__About this exercise__
Write the records out once more. Leave each line exactly as given.

Segment Start: Records for processing

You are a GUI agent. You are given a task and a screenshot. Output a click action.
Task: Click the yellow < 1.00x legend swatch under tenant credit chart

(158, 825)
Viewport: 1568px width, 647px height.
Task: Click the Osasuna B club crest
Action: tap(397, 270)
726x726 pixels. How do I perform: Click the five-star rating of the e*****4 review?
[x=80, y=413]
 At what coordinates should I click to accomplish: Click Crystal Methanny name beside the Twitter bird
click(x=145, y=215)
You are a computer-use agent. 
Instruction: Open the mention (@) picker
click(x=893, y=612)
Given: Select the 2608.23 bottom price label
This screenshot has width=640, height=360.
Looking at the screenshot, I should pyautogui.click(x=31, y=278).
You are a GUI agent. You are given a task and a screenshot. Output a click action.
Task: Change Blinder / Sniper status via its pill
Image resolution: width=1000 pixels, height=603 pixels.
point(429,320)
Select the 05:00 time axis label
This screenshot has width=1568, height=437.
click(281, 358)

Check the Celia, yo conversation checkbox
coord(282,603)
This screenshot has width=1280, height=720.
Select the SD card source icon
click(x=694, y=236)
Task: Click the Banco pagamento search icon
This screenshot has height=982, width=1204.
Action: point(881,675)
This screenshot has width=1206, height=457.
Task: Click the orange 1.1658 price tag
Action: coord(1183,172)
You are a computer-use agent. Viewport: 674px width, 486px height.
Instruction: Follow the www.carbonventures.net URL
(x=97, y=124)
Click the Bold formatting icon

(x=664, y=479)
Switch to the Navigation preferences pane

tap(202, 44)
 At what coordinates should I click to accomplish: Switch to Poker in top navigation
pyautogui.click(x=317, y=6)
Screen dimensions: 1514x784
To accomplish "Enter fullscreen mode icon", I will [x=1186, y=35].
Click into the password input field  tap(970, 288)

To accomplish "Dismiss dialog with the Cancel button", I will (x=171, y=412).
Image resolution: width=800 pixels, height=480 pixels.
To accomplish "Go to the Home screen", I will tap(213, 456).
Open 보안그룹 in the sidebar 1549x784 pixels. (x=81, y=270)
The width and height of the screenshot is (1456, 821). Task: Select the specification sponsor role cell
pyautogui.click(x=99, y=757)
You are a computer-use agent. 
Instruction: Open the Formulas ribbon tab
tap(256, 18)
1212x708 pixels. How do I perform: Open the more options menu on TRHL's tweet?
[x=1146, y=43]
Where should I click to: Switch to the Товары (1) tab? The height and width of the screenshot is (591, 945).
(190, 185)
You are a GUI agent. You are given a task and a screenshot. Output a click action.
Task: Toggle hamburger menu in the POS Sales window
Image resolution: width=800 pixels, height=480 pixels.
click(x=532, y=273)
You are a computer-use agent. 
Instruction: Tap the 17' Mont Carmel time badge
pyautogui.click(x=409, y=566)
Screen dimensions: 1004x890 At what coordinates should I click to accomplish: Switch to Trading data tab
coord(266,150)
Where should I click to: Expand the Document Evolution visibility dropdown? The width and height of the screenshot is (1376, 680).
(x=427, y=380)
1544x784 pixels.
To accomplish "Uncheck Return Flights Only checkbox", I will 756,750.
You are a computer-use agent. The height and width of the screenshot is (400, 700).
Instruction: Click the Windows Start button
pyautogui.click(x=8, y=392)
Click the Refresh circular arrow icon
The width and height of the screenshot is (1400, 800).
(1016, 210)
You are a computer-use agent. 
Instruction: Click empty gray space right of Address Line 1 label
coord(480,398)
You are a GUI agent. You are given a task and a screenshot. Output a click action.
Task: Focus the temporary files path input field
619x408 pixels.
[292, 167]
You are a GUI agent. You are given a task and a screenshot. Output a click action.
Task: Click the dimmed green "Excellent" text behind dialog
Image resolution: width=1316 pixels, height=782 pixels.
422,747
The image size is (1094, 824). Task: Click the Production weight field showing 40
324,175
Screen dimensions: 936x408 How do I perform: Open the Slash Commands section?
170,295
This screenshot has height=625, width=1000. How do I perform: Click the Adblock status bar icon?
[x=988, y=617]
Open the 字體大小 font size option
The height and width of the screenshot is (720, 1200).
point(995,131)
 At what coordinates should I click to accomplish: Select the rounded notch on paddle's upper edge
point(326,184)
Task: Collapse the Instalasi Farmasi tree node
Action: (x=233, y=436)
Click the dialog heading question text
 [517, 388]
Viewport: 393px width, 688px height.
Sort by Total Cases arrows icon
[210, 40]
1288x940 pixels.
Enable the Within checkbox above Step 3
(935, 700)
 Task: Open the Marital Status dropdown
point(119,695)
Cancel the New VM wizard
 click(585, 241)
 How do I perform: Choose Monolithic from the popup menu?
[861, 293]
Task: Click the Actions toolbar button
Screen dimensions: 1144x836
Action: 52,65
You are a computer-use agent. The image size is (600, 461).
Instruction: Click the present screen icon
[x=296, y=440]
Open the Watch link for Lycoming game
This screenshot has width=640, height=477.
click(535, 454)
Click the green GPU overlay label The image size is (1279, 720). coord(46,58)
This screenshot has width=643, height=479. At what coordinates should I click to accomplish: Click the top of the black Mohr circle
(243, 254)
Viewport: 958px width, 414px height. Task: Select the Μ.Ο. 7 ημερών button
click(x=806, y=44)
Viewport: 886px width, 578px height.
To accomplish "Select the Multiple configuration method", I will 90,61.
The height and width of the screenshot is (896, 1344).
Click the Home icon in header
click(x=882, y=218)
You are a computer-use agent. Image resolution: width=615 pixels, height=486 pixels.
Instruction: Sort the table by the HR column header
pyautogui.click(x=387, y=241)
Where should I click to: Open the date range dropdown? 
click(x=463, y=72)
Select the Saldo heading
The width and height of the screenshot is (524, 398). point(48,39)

Segment End: Records for processing

__Answer__
You are a GUI agent. You are given a task and a screenshot. Output a click action.
Task: Click the yellow < 1.00x legend swatch under tenant credit chart

(158, 825)
Viewport: 1568px width, 647px height.
Task: Click the Osasuna B club crest
Action: tap(397, 270)
726x726 pixels. How do I perform: Click the five-star rating of the e*****4 review?
[x=80, y=413]
 At what coordinates should I click to accomplish: Click Crystal Methanny name beside the Twitter bird
click(x=145, y=215)
You are a computer-use agent. 
Instruction: Open the mention (@) picker
click(x=893, y=612)
Given: Select the 2608.23 bottom price label
This screenshot has width=640, height=360.
Looking at the screenshot, I should pyautogui.click(x=31, y=278).
You are a GUI agent. You are given a task and a screenshot. Output a click action.
Task: Change Blinder / Sniper status via its pill
Image resolution: width=1000 pixels, height=603 pixels.
point(429,320)
Select the 05:00 time axis label
This screenshot has width=1568, height=437.
click(281, 358)

Check the Celia, yo conversation checkbox
coord(282,603)
This screenshot has width=1280, height=720.
Select the SD card source icon
click(x=694, y=236)
Task: Click the Banco pagamento search icon
This screenshot has height=982, width=1204.
Action: point(881,675)
This screenshot has width=1206, height=457.
Task: Click the orange 1.1658 price tag
Action: coord(1183,172)
You are a computer-use agent. Viewport: 674px width, 486px height.
Instruction: Follow the www.carbonventures.net URL
(x=97, y=124)
Click the Bold formatting icon

(x=664, y=479)
Switch to the Navigation preferences pane

tap(202, 44)
 At what coordinates should I click to accomplish: Switch to Poker in top navigation
pyautogui.click(x=317, y=6)
Screen dimensions: 1514x784
To accomplish "Enter fullscreen mode icon", I will [x=1186, y=35].
Click into the password input field  tap(970, 288)

To accomplish "Dismiss dialog with the Cancel button", I will (x=171, y=412).
Image resolution: width=800 pixels, height=480 pixels.
To accomplish "Go to the Home screen", I will tap(213, 456).
Open 보안그룹 in the sidebar 1549x784 pixels. (x=81, y=270)
The width and height of the screenshot is (1456, 821). Task: Select the specification sponsor role cell
pyautogui.click(x=99, y=757)
You are a computer-use agent. 
Instruction: Open the Formulas ribbon tab
tap(256, 18)
1212x708 pixels. How do I perform: Open the more options menu on TRHL's tweet?
[x=1146, y=43]
Where should I click to: Switch to the Товары (1) tab? The height and width of the screenshot is (591, 945).
(190, 185)
You are a GUI agent. You are given a task and a screenshot. Output a click action.
Task: Toggle hamburger menu in the POS Sales window
Image resolution: width=800 pixels, height=480 pixels.
click(x=532, y=273)
You are a computer-use agent. 
Instruction: Tap the 17' Mont Carmel time badge
pyautogui.click(x=409, y=566)
Screen dimensions: 1004x890 At what coordinates should I click to accomplish: Switch to Trading data tab
coord(266,150)
Where should I click to: Expand the Document Evolution visibility dropdown? The width and height of the screenshot is (1376, 680).
(x=427, y=380)
1544x784 pixels.
To accomplish "Uncheck Return Flights Only checkbox", I will 756,750.
You are a computer-use agent. The height and width of the screenshot is (400, 700).
Instruction: Click the Windows Start button
pyautogui.click(x=8, y=392)
Click the Refresh circular arrow icon
The width and height of the screenshot is (1400, 800).
(1016, 210)
You are a computer-use agent. 
Instruction: Click empty gray space right of Address Line 1 label
coord(480,398)
You are a GUI agent. You are given a task and a screenshot. Output a click action.
Task: Focus the temporary files path input field
619x408 pixels.
[292, 167]
You are a GUI agent. You are given a task and a screenshot. Output a click action.
Task: Click the dimmed green "Excellent" text behind dialog
Image resolution: width=1316 pixels, height=782 pixels.
422,747
The image size is (1094, 824). Task: Click the Production weight field showing 40
324,175
Screen dimensions: 936x408 How do I perform: Open the Slash Commands section?
170,295
This screenshot has height=625, width=1000. How do I perform: Click the Adblock status bar icon?
[x=988, y=617]
Open the 字體大小 font size option
The height and width of the screenshot is (720, 1200).
point(995,131)
 At what coordinates should I click to accomplish: Select the rounded notch on paddle's upper edge
point(326,184)
Task: Collapse the Instalasi Farmasi tree node
Action: (x=233, y=436)
Click the dialog heading question text
 [517, 388]
Viewport: 393px width, 688px height.
Sort by Total Cases arrows icon
[210, 40]
1288x940 pixels.
Enable the Within checkbox above Step 3
(935, 700)
 Task: Open the Marital Status dropdown
point(119,695)
Cancel the New VM wizard
 click(585, 241)
 How do I perform: Choose Monolithic from the popup menu?
[861, 293]
Task: Click the Actions toolbar button
Screen dimensions: 1144x836
Action: 52,65
You are a computer-use agent. The image size is (600, 461).
Instruction: Click the present screen icon
[x=296, y=440]
Open the Watch link for Lycoming game
This screenshot has width=640, height=477.
click(535, 454)
Click the green GPU overlay label The image size is (1279, 720). coord(46,58)
This screenshot has width=643, height=479. At what coordinates should I click to accomplish: Click the top of the black Mohr circle
(243, 254)
Viewport: 958px width, 414px height. Task: Select the Μ.Ο. 7 ημερών button
click(x=806, y=44)
Viewport: 886px width, 578px height.
To accomplish "Select the Multiple configuration method", I will 90,61.
The height and width of the screenshot is (896, 1344).
Click the Home icon in header
click(x=882, y=218)
You are a computer-use agent. Image resolution: width=615 pixels, height=486 pixels.
Instruction: Sort the table by the HR column header
pyautogui.click(x=387, y=241)
Where should I click to: Open the date range dropdown? 
click(x=463, y=72)
Select the Saldo heading
The width and height of the screenshot is (524, 398). point(48,39)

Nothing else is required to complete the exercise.